Von Sandra Trauner
Frankfurt am Main - Die Grundwasser-Lage in Frankfurt und Rhein-Main ist infolge der langen Hitze- und Dürre-Periode weiter deutlich angespannt: Die gegenwärtige Abkühlung inklusive einiger Regengüsse bringt keine Entspannung!
"Wir brauchen sicher einen langanhaltenden Landregen und das über einige Wochen", sagte Hessenwasser-Geschäftsführerin Elisabeth Jreisat. Das Unternehmen versorgt etwa 60 Prozent der Bevölkerung in der Rhein-Main-Region mit Wasser, darunter die Großstädte Frankfurt, Wiesbaden und Darmstadt.
Die extreme Hitze hatte schon Ende Juni bei Hessenwasser zu einem Rekord bei der Abgabemenge geführt. Der bisherige Spitzenwert aus dem Jahr 2019 wurde überschritten. Am 25. Juni 2026 wurden 440.796 Kubikmeter Wasser entnommen, so viel wie nie zuvor in der Geschichte des Unternehmens.

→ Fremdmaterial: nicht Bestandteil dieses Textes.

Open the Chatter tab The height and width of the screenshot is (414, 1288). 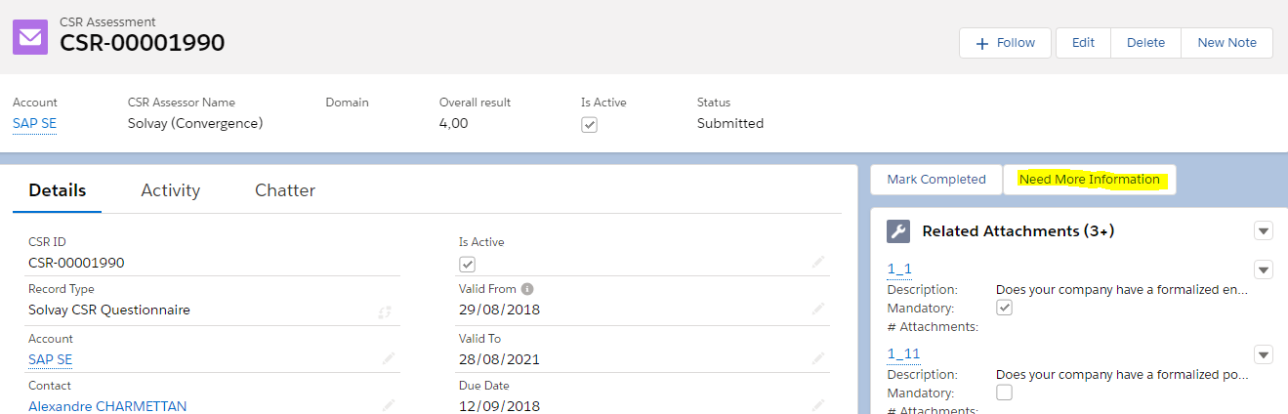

Dass die Entnahmemenge trotz andauernder Hitze danach wieder sank, lag Jreisat zufolge an den Sommerferien.
Bis die Grundwasserspeicher wieder voll sind, kann es nach Angaben des Hessischen Landesamts für Naturschutz, Umwelt und Geologie (HLNUG) dauern. Das Landesamt rechnet im weiteren Verlauf des Sommers "jahreszeitlich bedingt mit weiter rückläufigen Grundwasser-Verhältnissen".
"Eine nachhaltige Auffüllung der Grundwasserspeicher in Hessen ist vermutlich erst wieder im kommenden hydrologischen Winterhalbjahr möglich", heißt es von dem Landesamt.